1.  Free gold (and silver)- basically allowing gold and silver to return as money, and allowing the market to determine their value, described best by FOFOA, and
2. A floating reserve currency tied to gold, as described by Jim Sinclair at JS Mineset


Unstable money creates anxiety.  By now, the dollar has been unstable enough, for long enough, that this anxiety is popping out everywhere.  TV commercials are urging people to buy gold, sales of “survivalist” books are rising, and consumer confidence is plunging.  And, on March 22, “money” featured more prominently than tax cuts at a “Supply Side” conference in New York City, at which luminaries such as Robert Mundell, Steve Forbes, Arthur Laffer and Larry Kudlow offered their views.
Many of the participants in this conference called for “a return to the gold standard.” However, it is important to recognize that there are at least four distinct types of gold standards, and that some will work and some will not.

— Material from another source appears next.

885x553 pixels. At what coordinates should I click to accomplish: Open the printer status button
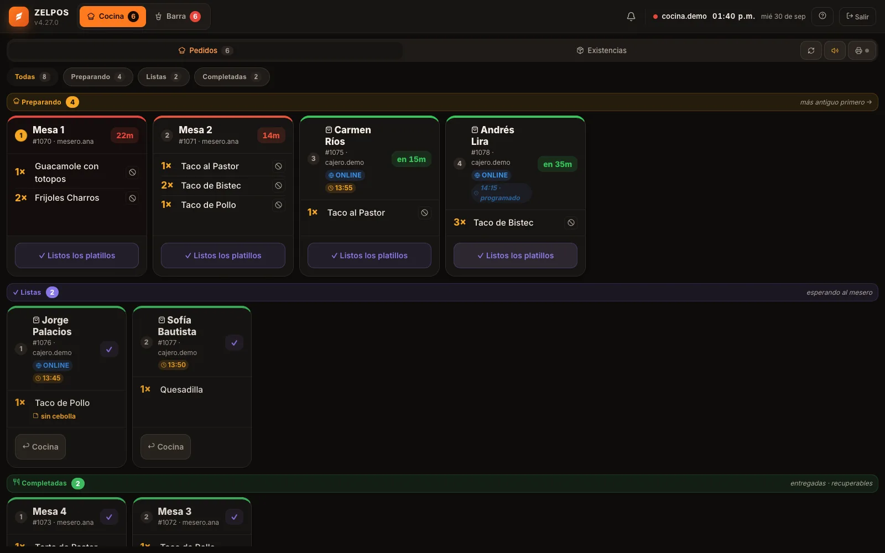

The most “fundamentalist” type of gold standard could be called the “Specie Standard” system. Under this system, the dollar is defined as a fixed weight of fine gold, and the monetary base consists of gold coins.  Paper money is allowed, but only as warehouse receipts for gold coins.  The size of the monetary base is determined by the amount of gold that is presented to the Treasury (or private banks) to be minted into gold coins.  There is no central bank, and no attempt by government to influence interest rates.  Fractional reserve banking is not allowed.

Proposals for setting the gold value of the dollar under a Specie Standard range from $20.67/oz (the gold price in 1930), to $14,300/oz, which is the gold price required to make it possible to replace all of M1 (currently about $1.9 trillion) with coins minted from half of the U.S. government’s gold holdings (which currently total about 261 million ounces).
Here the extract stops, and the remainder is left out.